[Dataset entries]
──────

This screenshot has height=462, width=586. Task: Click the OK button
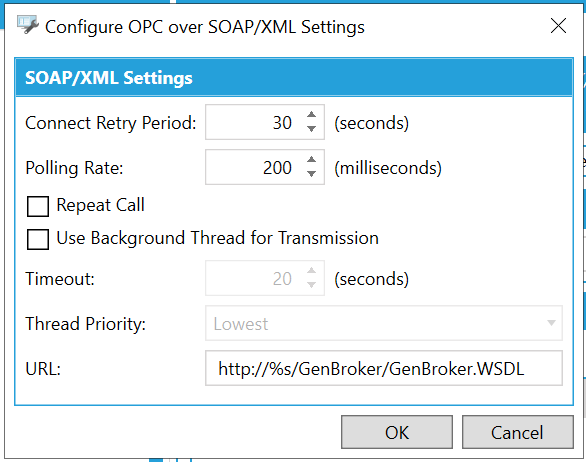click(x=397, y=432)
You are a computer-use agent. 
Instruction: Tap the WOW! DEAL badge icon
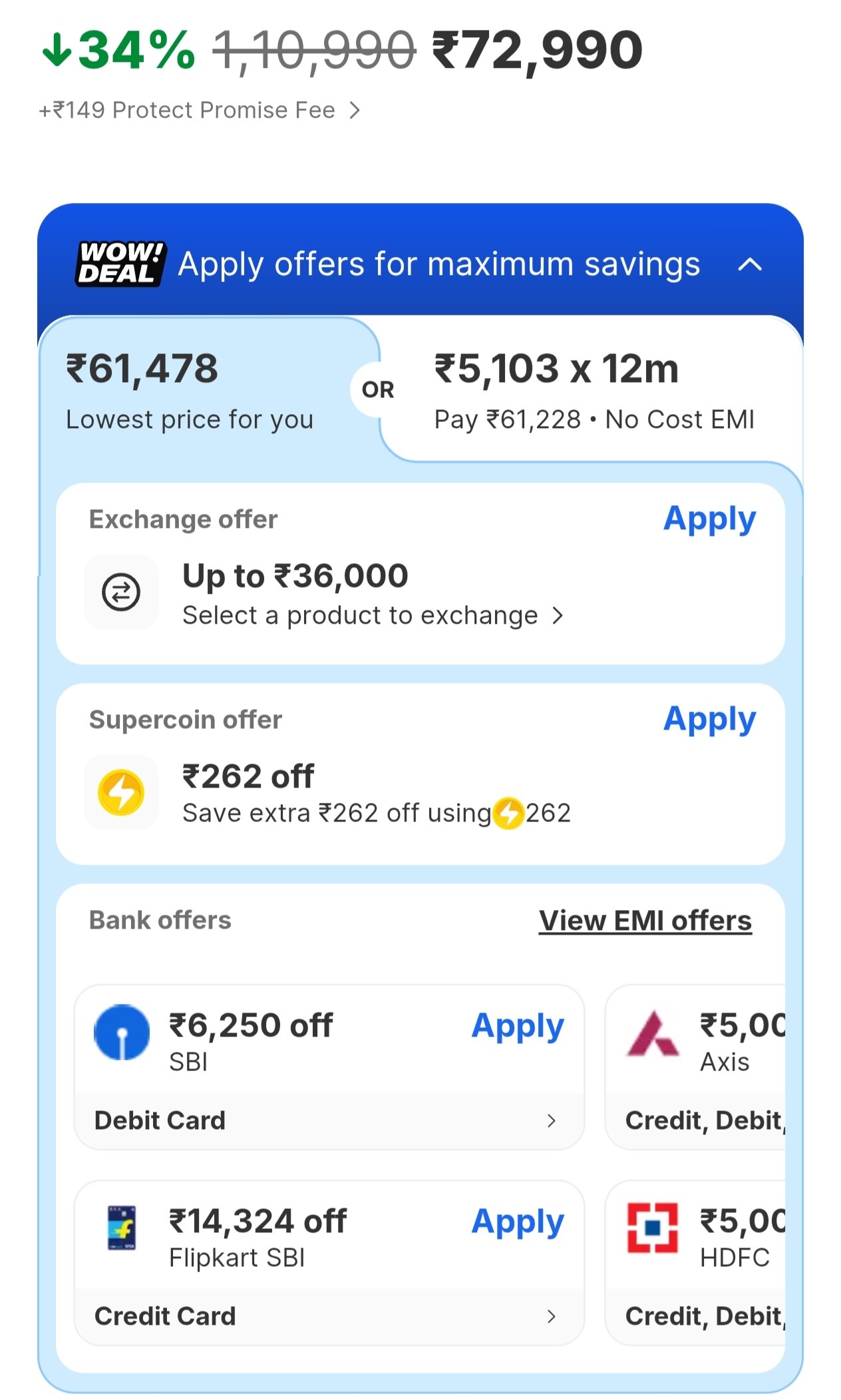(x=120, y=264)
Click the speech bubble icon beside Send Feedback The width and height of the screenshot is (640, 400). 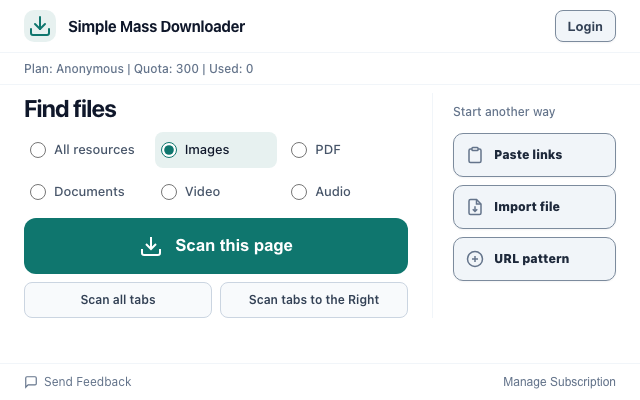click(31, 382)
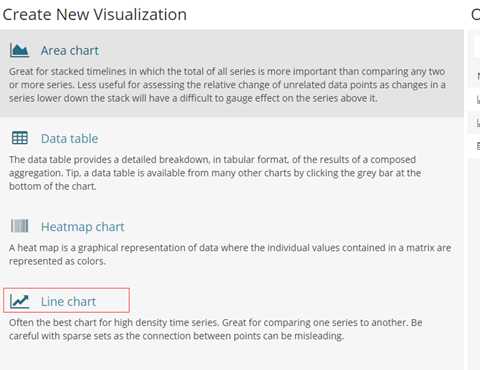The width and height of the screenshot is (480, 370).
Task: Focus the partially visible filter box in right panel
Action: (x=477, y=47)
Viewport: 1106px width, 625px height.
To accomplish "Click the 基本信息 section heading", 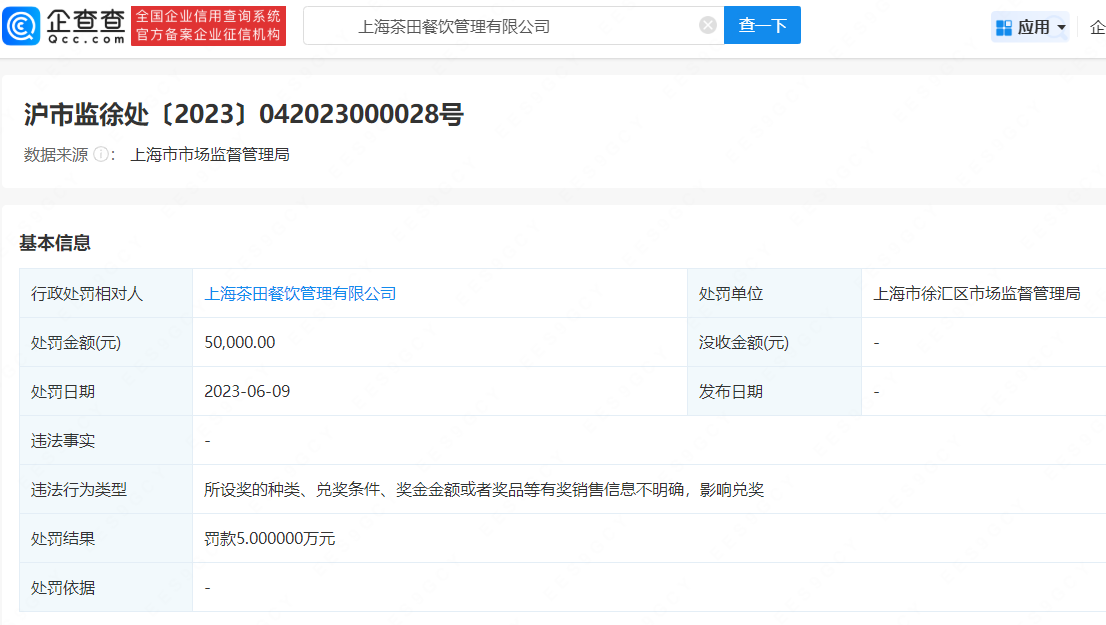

──────

▶ _Work instructions_
Retype exactly, please, the span from the line holding "Viewport: 1106px width, 625px height." through the closing line of the data, both ends included, without the pictures.

▶ _Response for this exercise_
Viewport: 1106px width, 625px height.
To accomplish "Click the 基本信息 section heading", 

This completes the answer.